Le 10 Novembre 1993 disparaissait Alberto Breccia. Pour le 20ème anniversaire de sa mort, j’ai contacté des auteurs de BD et plus largement des personnes qui ont été influencées ou qui se sont intéressées à son travail. Thierry Groensteen en fait partie et voici la retranscription de notre entretien.

Dans les années 80, comment perceviez-vous son travail ici en France (ou en Europe) en comparaison avec ce qui se faisait à l’époque ?

J’ai découvert l’œuvre de Breccia par la publication de Mort Cinder dans Phénix. Pendant longtemps, je n’en ai eu qu’une vision très parcellaire. Mais le fait de rencontrer Breccia lui-même à Lucca, et son agent pour l’Europe Marcello Ravoni, de l’agence milanaise Quipos, m’ont fait prendre conscience de ce que seule une toute petite partie de ce qu’il avait créé était disponible en français. Je me suis mis à la recherche des éditions italiennes ou espagnoles. Très vite Breccia m’est apparu comme un des plus grands auteurs de la bande dessinée internationale. Le fait de savoir que Muñoz, dont le Alack Sinner découvert dans Charlie me fascinait, était un de ses disciples ne pouvait que me renforcer dans cette conviction.

Diriez-vous que Breccia était un dessinateur engagé ?

Un dessinateur résistant, en tout cas, qui avait fait le choix de rester en Argentine quand beaucoup d’autres choisissaient l’exil. Sa vie du Che, son Dracula et bien sûr Perramus ne laisseraient ensuite plus aucun doute sur sa condamnation absolue des exactions du régime militaire et son engagement auprès des forces de libération et de progrès.

On a souvent comparé Alberto Breccia avec Hugo Pratt : pourquoi selon vous ?

Outre le fait qu’ils se sont fréquentés pendant des années et ont enseigné la bande dessinée côte à côte, ils avaient les mêmes maîtres. À leurs débuts, l’un comme l’autre avaient repris à leur compte tous les codes de la bande dessinée d’aventures américaine, et étaient très proche de Milton Caniff. Par la suite ils ont peu à peu trouvé leur voie personnelle, Pratt évoluant vers une forme d’épure et Breccia vers l’expressionnisme.

Sans parler forcément “d’héritage”, quels dessinateurs / auteurs sont, selon vous, dans la même lignée que Alberto Breccia aujourd’hui ?

Il me semble voir plus de dessinateurs influencés par Muñoz que directement par Breccia. En tout cas, Breccia n’a aucun héritier dans la mesure où je ne vois personne qui ait la même attitude que lui par rapport au geste créateur en lui-même, qui soit dans le même esprit d’expérimentation incessante par rapport au médium et à ses techniques.
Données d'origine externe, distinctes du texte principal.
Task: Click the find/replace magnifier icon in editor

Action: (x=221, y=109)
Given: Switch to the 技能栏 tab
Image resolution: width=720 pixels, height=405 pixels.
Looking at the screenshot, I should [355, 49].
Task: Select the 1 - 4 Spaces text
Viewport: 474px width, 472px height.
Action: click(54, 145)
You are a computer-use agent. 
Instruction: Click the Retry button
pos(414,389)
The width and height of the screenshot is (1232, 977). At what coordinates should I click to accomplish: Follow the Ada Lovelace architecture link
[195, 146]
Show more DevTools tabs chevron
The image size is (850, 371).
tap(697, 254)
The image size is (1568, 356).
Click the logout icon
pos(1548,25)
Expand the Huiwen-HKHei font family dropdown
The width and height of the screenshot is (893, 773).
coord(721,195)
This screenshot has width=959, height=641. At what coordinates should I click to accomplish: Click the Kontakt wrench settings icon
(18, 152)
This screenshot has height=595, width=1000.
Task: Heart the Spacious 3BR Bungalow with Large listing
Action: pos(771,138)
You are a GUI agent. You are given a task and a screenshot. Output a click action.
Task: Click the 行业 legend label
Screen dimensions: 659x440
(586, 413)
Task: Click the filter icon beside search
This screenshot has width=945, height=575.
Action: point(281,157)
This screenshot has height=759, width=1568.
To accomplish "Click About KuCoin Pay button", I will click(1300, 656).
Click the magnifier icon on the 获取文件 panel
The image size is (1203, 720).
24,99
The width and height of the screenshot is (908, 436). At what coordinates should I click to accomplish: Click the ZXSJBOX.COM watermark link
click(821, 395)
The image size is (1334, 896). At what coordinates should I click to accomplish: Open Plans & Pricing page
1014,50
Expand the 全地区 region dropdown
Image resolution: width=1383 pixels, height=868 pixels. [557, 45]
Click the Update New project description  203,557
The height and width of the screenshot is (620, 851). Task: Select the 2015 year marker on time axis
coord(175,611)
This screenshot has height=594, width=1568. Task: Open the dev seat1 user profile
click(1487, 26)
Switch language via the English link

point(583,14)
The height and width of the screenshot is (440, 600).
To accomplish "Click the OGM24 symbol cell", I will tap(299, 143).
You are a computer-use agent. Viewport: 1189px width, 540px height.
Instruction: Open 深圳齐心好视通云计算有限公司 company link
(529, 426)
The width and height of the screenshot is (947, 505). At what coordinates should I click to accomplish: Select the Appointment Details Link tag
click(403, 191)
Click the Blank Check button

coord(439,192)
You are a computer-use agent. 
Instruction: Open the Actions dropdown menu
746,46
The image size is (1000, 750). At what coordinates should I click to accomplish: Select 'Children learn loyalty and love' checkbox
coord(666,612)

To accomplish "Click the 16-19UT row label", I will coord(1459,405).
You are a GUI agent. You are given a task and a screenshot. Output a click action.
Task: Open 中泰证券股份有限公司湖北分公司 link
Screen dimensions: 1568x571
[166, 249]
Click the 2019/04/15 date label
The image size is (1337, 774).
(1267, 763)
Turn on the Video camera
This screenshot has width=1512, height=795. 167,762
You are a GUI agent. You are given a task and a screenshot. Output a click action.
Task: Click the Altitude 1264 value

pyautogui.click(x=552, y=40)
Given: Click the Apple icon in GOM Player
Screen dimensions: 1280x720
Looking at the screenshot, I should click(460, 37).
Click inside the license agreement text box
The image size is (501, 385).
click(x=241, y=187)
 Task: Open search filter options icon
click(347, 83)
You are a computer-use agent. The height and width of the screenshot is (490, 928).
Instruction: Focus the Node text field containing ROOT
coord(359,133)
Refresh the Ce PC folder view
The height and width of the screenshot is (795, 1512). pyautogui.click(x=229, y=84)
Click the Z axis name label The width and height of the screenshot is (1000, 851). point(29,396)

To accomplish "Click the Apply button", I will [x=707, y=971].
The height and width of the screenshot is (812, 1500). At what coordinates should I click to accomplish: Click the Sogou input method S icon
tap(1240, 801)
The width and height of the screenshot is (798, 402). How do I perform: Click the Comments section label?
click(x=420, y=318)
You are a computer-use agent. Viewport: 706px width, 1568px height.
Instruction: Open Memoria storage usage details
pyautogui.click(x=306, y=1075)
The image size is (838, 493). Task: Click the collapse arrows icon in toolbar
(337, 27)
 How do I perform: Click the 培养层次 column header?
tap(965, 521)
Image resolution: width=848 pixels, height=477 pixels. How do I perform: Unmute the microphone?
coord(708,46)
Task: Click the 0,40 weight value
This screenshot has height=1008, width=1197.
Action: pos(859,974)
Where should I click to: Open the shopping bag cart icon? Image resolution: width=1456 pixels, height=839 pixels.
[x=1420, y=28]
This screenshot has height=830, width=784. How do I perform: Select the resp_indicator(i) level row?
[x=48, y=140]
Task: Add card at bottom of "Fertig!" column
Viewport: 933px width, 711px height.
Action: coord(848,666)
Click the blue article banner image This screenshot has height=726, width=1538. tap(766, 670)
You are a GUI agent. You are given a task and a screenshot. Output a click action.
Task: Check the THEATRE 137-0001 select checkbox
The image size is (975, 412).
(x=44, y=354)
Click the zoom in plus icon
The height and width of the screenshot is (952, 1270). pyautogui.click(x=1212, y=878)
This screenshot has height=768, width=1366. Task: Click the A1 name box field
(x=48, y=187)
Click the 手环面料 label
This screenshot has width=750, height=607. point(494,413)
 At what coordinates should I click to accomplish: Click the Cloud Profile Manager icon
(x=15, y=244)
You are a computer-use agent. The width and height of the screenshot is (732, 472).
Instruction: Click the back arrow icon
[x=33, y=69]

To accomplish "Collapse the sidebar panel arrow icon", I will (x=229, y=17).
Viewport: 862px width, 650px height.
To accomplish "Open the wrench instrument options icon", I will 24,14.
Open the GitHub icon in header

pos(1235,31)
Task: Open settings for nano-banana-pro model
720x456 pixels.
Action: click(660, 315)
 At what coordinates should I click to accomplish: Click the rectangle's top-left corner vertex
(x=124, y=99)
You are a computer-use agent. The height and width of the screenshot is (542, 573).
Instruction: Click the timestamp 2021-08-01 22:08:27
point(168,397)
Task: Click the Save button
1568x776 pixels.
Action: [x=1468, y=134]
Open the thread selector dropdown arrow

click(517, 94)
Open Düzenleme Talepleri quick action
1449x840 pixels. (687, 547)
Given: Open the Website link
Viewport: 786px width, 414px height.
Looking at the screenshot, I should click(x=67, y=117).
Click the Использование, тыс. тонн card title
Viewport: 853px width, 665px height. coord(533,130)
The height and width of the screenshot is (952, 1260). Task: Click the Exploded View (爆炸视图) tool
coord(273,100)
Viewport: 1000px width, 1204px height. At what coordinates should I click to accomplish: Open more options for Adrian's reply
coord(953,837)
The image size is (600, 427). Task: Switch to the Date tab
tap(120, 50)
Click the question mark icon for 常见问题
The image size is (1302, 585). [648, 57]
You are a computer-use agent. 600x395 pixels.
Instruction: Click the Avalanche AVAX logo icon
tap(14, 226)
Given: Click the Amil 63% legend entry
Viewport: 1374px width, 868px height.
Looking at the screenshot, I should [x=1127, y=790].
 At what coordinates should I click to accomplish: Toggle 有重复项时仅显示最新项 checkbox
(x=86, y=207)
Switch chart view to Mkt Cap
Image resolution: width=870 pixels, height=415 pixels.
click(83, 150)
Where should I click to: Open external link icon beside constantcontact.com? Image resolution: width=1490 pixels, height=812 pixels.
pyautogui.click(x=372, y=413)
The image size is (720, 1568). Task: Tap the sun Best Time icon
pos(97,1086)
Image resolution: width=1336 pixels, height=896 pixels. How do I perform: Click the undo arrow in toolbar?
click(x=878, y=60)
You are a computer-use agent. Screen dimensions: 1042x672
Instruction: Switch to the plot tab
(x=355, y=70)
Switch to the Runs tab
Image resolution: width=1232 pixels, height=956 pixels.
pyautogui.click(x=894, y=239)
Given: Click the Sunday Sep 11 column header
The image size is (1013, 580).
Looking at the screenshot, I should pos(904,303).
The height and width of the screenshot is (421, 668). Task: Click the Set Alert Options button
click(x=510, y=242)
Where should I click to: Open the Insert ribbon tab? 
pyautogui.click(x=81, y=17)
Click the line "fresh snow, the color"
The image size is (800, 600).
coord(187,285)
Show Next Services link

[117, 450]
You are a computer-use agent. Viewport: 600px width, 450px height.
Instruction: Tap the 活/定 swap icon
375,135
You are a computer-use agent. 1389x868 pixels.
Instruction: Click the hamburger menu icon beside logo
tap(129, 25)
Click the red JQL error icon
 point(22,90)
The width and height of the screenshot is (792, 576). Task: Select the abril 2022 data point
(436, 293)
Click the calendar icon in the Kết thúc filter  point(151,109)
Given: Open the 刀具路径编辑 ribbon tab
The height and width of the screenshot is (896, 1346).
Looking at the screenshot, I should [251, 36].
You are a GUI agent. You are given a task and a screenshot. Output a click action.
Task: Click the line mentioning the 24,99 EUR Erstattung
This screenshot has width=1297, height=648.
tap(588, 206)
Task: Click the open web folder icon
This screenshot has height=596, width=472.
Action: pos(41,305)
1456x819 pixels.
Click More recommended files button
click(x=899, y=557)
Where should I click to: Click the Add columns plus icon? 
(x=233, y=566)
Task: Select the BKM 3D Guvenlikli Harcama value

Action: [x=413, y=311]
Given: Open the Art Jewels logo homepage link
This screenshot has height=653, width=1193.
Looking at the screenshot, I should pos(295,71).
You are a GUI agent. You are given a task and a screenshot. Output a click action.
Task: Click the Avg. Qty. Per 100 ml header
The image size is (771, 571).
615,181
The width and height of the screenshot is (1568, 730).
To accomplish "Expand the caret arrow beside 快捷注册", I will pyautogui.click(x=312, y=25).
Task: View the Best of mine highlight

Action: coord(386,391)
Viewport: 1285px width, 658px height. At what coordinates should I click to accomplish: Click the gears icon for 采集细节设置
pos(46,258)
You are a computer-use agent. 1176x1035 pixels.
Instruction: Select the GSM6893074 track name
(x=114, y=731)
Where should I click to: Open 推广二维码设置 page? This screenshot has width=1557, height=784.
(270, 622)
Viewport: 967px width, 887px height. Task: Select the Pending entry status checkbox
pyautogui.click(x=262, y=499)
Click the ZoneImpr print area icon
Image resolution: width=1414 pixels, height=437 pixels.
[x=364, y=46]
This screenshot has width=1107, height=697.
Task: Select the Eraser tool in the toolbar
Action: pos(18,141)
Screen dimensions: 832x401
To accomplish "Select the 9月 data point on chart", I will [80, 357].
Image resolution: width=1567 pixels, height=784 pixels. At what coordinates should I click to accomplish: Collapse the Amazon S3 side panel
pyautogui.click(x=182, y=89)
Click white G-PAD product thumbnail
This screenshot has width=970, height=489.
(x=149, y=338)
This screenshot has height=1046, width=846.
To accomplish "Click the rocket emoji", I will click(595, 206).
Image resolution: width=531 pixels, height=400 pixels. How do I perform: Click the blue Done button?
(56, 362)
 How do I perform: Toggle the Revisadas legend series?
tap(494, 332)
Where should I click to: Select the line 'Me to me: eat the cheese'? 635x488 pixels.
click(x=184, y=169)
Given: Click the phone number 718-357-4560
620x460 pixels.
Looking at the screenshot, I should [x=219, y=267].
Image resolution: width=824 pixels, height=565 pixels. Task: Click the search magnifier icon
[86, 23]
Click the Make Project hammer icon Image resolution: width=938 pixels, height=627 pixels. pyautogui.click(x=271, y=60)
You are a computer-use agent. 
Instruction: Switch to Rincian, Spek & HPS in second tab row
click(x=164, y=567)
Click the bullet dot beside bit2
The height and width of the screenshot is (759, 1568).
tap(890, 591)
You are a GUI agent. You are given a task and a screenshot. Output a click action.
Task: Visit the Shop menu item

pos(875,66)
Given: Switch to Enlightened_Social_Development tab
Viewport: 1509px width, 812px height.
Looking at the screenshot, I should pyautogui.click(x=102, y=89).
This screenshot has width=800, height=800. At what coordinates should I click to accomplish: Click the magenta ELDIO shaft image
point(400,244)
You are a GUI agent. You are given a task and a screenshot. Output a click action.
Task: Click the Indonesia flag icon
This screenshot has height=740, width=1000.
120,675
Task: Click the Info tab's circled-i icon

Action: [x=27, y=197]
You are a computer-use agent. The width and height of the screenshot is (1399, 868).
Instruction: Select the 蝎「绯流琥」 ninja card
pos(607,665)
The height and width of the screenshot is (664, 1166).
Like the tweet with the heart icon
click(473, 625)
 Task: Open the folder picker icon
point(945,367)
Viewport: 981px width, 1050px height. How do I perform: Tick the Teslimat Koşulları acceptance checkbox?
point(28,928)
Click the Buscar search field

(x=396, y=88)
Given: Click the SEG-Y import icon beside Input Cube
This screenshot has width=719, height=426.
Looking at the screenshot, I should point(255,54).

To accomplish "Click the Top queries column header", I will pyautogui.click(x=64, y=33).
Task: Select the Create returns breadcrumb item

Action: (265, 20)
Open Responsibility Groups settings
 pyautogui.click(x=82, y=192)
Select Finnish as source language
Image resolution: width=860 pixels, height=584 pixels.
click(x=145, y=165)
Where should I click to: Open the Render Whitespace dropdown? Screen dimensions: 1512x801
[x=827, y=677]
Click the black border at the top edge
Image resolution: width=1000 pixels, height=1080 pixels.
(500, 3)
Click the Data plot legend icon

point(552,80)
Que pensez-vous de cette citation sur le dessin et le style :

“Pendant des années j’ai fait des efforts terribles pour forger mon style et à la fin, je me suis rendu compte que ce style est simplement une étiquette qui ne sert à rien. Le dessin est un concept, il n’est pas une marque […]
Pourquoi dois-je continuer à dessiner toujours de la même façon ? Quand je dessine, je suis toujours moi-même ; je ne fais que changer les signes avec lesquels j’exprime un concept. Avoir un style personnel, cette espèce de sceau de garantie, c’est simplement s’arrêter au point où on atteint le succès.”

(extrait de “Ombres et Lumières”, Vertige Graphic,1992)

C’est l’expression d’une démarche éminemment respectable, celle-là même dont je parlais à l’instant, qui fait vraiment la singularité de Breccia auteur. En terme de carrière, de fidélisation du public, de relation avec les éditeurs, c’est évidemment très aventureux.

Parmi tous ces styles différents de dessins, lequel vous touche / interpelle le plus ? et pourquoi ?


Je préfère son travail en noir et blanc, mais entre le clair-obscur aveuglant de Mort Cinder et les lavis incroyables de virtuosité de Perramus, je ne me sens pas capable de choisir.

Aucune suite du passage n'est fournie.